Baby gang in azione a Bari, botte a 14enni in via Sparano: le 3 vittime si sono rifugiate in un bar di via Davanzati

A salvare dalle grinfie della baby gang gli adolescenti è giunto il padre di uno dei tre. All’uomo hanno raccontato d’essere stati accerchiati e presi a spintoni

Lunedì 19 Gennaio 2026, 05:12

Sabato sera, centro città: altro che passeggiata in via Sparano. Per tre adolescenti, all’incirca quattordicenni, è stato l’inizio di un incubo. Accerchiati, spintonati, intimiditi da una baby gang di almeno quindici ragazzini, hanno dovuto cercare rifugio di corsa all’interno di un bar di via Dante. Erano circa le 20 e le strade del centro erano ancora affollate e tutte illuminate.

Il gruppo, composto da bambini di età compresa tra i 10 e i 13 anni, incuteva paura più per i modi di fare del branco che per la presunta forza. Brandendo in aria pezzi di cartone, finanche griffati, hanno pure avuto la tracotanza di cercare d’entrare nel bar dove i tre coetanei presi di mira si erano rifugiati. Lesto il titolare nel chiudere i battenti della porta d’ingresso, abbassando poi le luci.

I componenti della baby gang, non si sono persi d’animo attendendo a lungo che i tre uscissero di nuovo per strada. Nel frattempo hanno continuato a molestare altri coetanei, spingendo più di qualche adulto a intervenire. Ma non basta. Non contenti, pare abbiano infastidito gli avventori di un bar, quasi ad angolo con via Principe Amedeo, fischiando e facendo un baccano che non è rimasto inosservato; qualcuno sostiene abbiano anche battuto i pugni sui tavolini per strada.

A salvare dalle grinfie della baby gang gli adolescenti è giunto il padre di uno dei tre. All’uomo hanno raccontato d’essere stati accerchiati e presi a spintoni. «Adesso ci facciamo un giro per via Sparano assieme e voglio vedere se si avvicinano», ha detto il papà al figlio.

L’uomo ha poi affermato di avere visto, solo qualche giorno prima, un folto gruppo di ragazzini che, in pieno giorno, sbattere i pugni sui cofani delle auto in sosta in via Putignani. «Un gruppetto – ipotizza l’adulto - che si muove da Bari Vecchia». In realtà, vista la vicinanza, potrebbe avere raggiunto il centro dal quartiere Libertà o da più lontano grazie ai bus.

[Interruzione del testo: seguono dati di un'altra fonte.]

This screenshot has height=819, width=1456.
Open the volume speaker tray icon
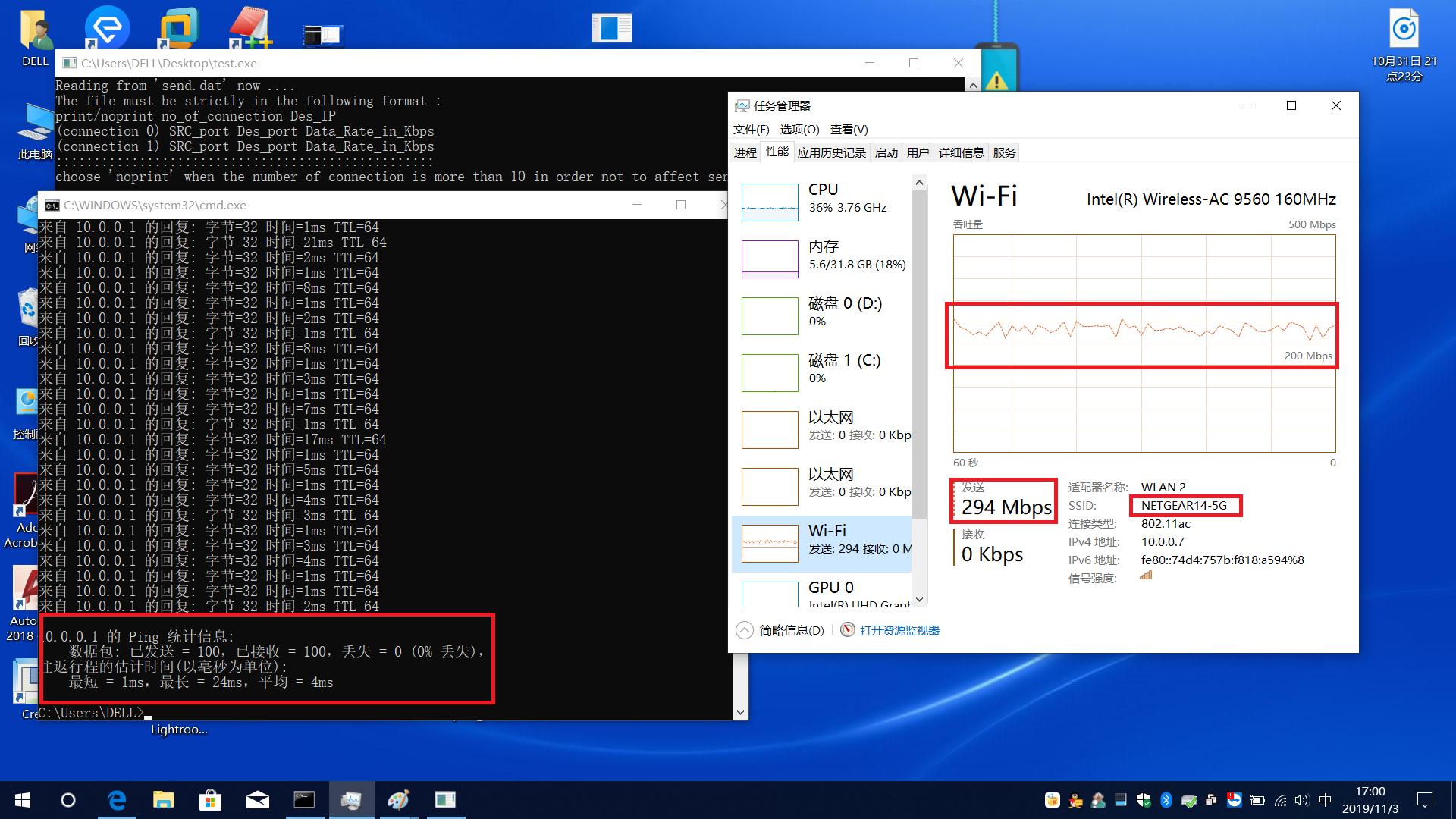(x=1302, y=800)
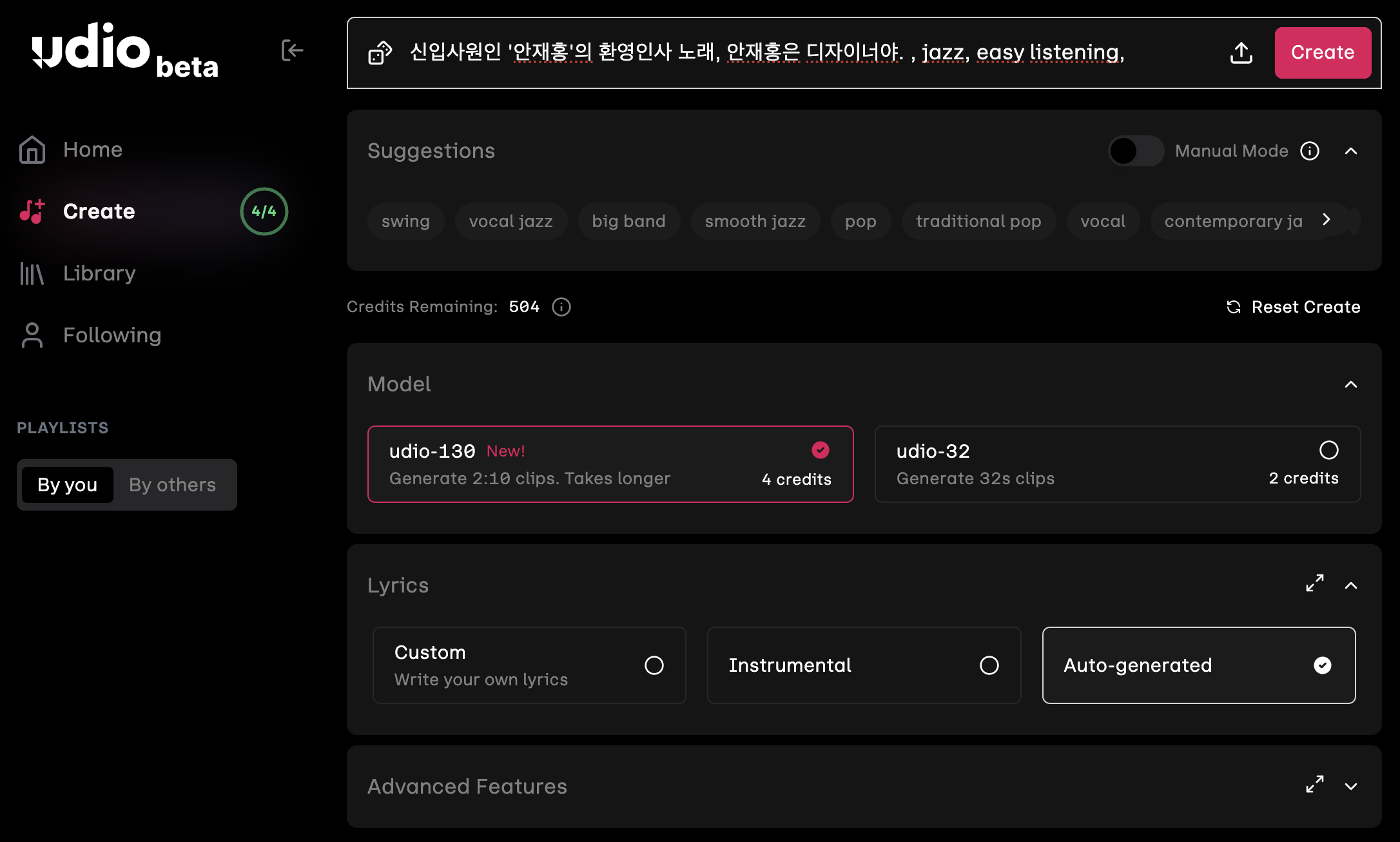Click the Create button
The height and width of the screenshot is (842, 1400).
(1322, 53)
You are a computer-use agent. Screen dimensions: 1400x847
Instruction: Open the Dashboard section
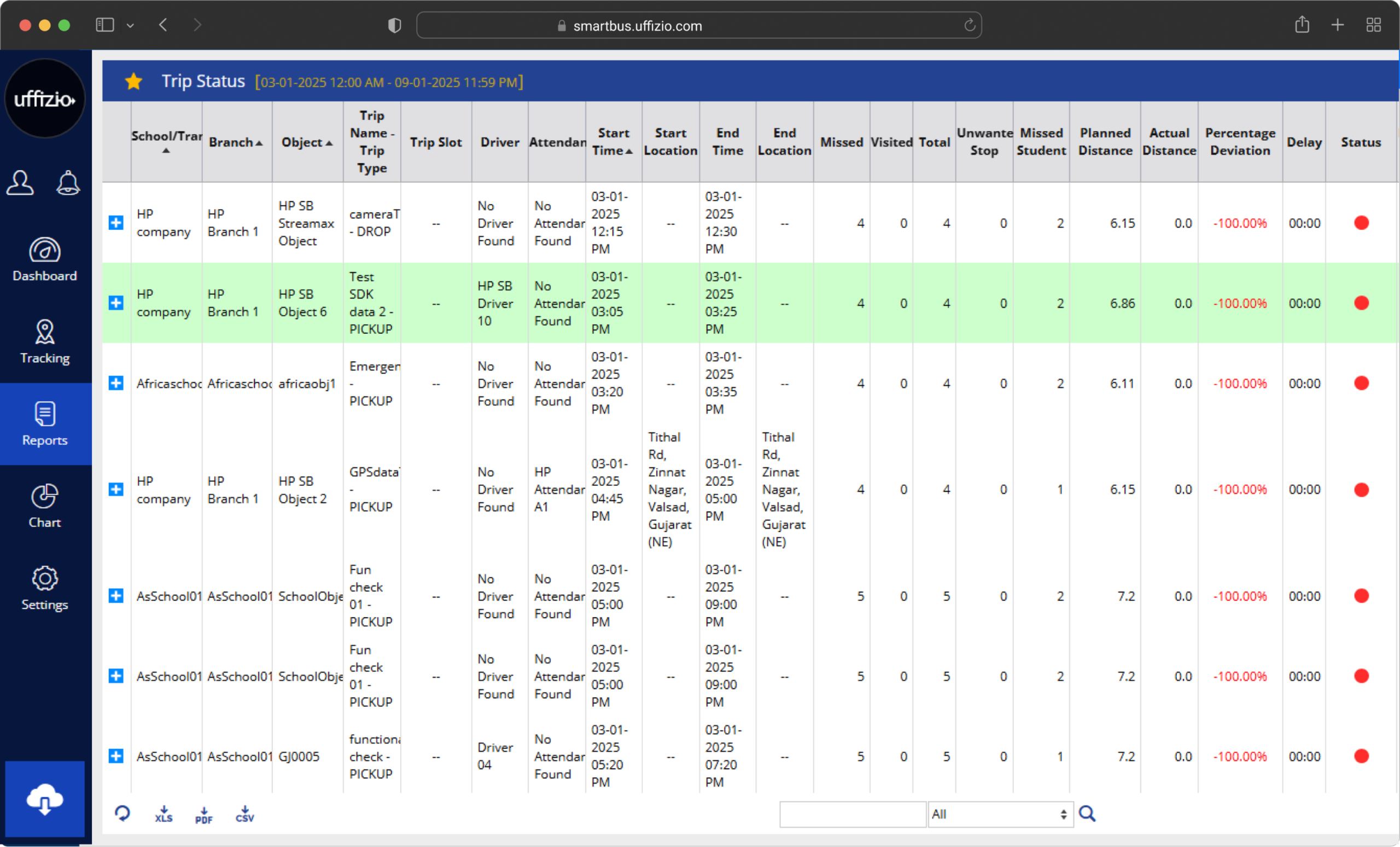coord(45,260)
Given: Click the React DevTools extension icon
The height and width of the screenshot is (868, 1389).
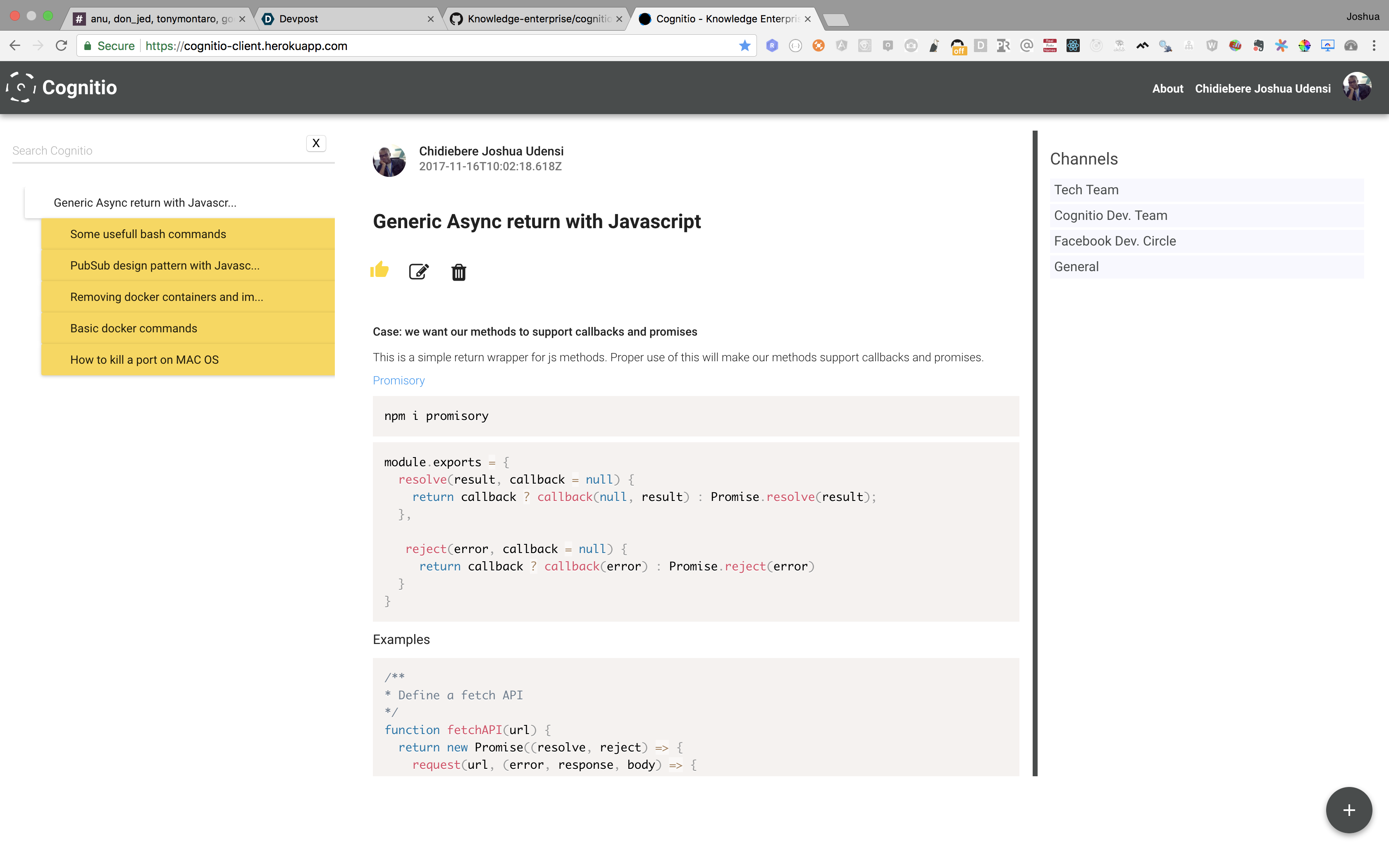Looking at the screenshot, I should click(x=1072, y=46).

Ciò che ha stupito e indignato i testimoni delle molestie ai tre adolescenti, è stata la determinazione e l’insistenza che ha portato uno dei «teppisti» a bussare alla vetrata del bar e anche ad aprire la porta d’ingresso, poi richiusa dall’interno. Un gruppo che, dopo avere creato il caos nel tratto di via Sparano, tra via Principe Amedeo e via Dante, ma non è escluso che lo abbiano fatto un po’ ovunque, si è mosso in direzione della stazione.

Infine, in aiuto degli adolescenti accerchiati e giunto anche un altro uomo in sella a una moto di grossa cilindrata. Qualcuno ha detto loro: «Chiamate il 112». Ma un impercettibile dissenso espresso con un gesto del capo, seguito da uno sguardo rassegnato, ha detto più di mille parole.

Forte il commento all’accaduto da parte del Garante regionale dei Diritti dei minori, Ludovico Abbaticchio: «È opportuno che la polizia individui chi sono questi ragazzi. In casi come questi, i genitori devono rispondere in termini di responsabilità genitoriale, anche penale. Il caso di sabato non è sporadico. C’è una responsabilità precisa da parte dei genitori. E quanto accaduto non si può derubricare riducendola a “bravata”. È opportuno fare capire ai genitori che sono corresponsabili di queste azioni e ritengo che la fragilità genitoriale debba ormai essere governata anche da scelte pesanti, esercitate da Tribunali competenti, arrivando a togliere, se necessario, la potestà genitoriale. C’è bisogno di dare segnali forti. Sabato sono stati spintoni e accerchiamenti. Ma qualcuno avrebbe potuto estrarre un coltellino».